Na verdade, Jesus pediu o contrário: nas Igrejas, os líderes, sem exceção, deveriam ser os servidores das pessoas e comunidades. É de se observar, vergonhosamente, em muitos lugares o fato de que os pastores são figuras tão importantes e tão distantes do povo que, para se ter uma simples conversa com eles, se faz necessário marcar audiência. Cremos que se Jesus viesse pessoalmente hoje para ser atendido em algumas paróquias, teria que marcar audiência para falar com o padre!

            O que está por trás dos conflitos entre o papa Francisco e alguns cardeais? É óbvio que são as disputas pelo poder! O papa fala de misericórdia como remédio para muitos males existentes na Igreja e na sociedade, mas os que são apegados ao poder não o escutam nem o aceitam porque sabem que a misericórdia é contrária às disputas pelo poder. Os misericordiosos não buscam o poder para serem servidos, pois a misericórdia é um movimento na direção do outro, para a prática do amor-doação.  

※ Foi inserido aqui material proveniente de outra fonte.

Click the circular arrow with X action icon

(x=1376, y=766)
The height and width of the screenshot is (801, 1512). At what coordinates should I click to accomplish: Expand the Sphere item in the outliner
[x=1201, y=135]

Os que são apegados ao poder desconhecem o amor-doação. E o motivo é simples de entender: vivem em função da conquista e manutenção do poder, alicerçadas nos privilégios. A misericórdia, para os que assim procedem, é considerada como uma ameaça a ser combatida. Quando somente há espaço para as disputas pelo poder, não há espaço para o evangelho de Jesus, e estando o evangelho excluído, comete-se os absurdos que a história da Igreja nos conta e que, em muitos casos, continuamos assistindo. A tentativa de continuar excluindo da mesa eucarística os casais de segunda união é um exemplo disso, entre outros.

            Por fim, consideremos a seguinte sentença: não há seguimento de Jesus onde há disputa pelo poder. Os discípulos de Jesus tiveram que renunciar à disputa pelo poder. Jesus apontou-lhes o caminho do serviço como o único possível para o seguimento. Não há seguimento fora do serviço aos irmãos. Portanto, quem quiser seguir Jesus deve se colocar no caminho do serviço, do amor-doação. Não há outro caminho que leve a Deus, que conduza à salvação, que construa o Reino.  

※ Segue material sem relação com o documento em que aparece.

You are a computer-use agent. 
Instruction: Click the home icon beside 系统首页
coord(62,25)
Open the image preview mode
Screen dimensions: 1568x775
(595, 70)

Fora do amor-doação há egoísmo e aparência de fé. Um cristão pode ser piedoso e fiel às normas religiosas, mas sua piedade e fidelidade às normas não possuem nenhum valor diante de Deus se não pauta a sua vida no amor-doação. Portanto, devemos escolher: ou nos entregamos ao amor-doação, praticando-o; ou nos entregamos ao egoísmo, praticando a indiferença. Somente há cristão verdadeiro no amor-doação. Fora deste, tudo não passa de aparência, portanto, mentira e ilusão.